In Stirling, Bruce took a constituency of fractious branches more interested in sniping at each other than winning, and turned it into an election winning machine. I’m privileged that I was able to be a candidate for the best constituency in Scotland (not entirely hyperbole – Stirling City Branch did win Best Branch of the Year at the Independence Magazine Awards) and the Westminster election just past was the best campaign I’ve ever been involved in. We were out canvassing three times a day in all weathers, with a real enthusiasm and energy, and we won. The day after the win Bruce was on the phone already to plan what we were doing next to build the success even further.

We have set up a joint MSP/MP operation, with a shared team, joint premises and a united front. This saves time, money and proves on a daily basis that we’re a team.

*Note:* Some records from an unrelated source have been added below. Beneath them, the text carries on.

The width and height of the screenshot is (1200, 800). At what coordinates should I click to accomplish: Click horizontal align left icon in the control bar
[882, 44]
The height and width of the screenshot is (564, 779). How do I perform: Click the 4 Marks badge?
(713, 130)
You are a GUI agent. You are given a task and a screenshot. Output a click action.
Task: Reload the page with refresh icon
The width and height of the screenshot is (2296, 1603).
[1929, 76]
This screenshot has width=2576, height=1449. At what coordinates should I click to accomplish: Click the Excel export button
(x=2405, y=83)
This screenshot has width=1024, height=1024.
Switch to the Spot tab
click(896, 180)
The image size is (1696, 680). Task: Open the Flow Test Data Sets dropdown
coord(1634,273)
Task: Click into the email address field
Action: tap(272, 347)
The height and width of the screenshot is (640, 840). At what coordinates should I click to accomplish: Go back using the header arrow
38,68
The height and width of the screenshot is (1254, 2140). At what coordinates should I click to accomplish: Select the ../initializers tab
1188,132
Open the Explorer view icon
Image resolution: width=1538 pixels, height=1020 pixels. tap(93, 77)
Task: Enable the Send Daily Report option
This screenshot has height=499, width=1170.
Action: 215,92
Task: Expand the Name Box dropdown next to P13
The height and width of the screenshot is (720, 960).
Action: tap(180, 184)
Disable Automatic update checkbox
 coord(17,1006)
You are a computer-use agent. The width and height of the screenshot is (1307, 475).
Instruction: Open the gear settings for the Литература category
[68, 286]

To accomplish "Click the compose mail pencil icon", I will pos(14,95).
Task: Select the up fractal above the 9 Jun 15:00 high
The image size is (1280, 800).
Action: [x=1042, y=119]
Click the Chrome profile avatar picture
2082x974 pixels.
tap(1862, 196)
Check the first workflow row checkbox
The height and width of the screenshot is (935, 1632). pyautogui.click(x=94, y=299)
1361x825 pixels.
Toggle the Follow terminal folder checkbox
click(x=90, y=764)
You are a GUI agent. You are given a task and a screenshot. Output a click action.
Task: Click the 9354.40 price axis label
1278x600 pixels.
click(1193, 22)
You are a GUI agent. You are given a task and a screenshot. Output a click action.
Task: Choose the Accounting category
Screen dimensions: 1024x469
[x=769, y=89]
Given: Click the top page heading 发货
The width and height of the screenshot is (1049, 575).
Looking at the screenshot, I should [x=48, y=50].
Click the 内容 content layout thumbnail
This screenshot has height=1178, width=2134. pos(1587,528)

Our joint newsletter has started going out across the constituency, with positive news from Bruce, me, the local councillor in the ward and the local party branch or Yes movement. We will keep campaigning because much as we have won the MSP seat, the MP seat, we’re the administration of the council and things are doing well, the big prize, independence in Europe, is yet to come. The election is still a year away and Bruce is very much still motoring, and I look forward to serving Stirling alongside him and building towards the success of our next MSP, whoever she may be.

The party’s NEC, which I am proud to serve on, has decided that in the event of a retiring SNP member, we will seek a female candidate.

I voted for this, and support it. We need to be serious about gender balance. But whoever she is, she’ll be joining a team that is already a success. She’ll want to join something that is already in existence, and be smart enough to recognise that there is already a well established winning formula here.

In the same way as I made a commitment to move to Stirling and am presently enjoying (let’s say enjoying) house hunting while I rent a wee flat, she’ll need to make that commitment also and build a real connection with the constituency if she doesn’t have it already.

Bruce has helped build the party’s success, and we owe a huge debt to him and others who did real heavy lifting in some tough times. Our duty is to ensure we lift just as hard because the big prize is as yet unwon.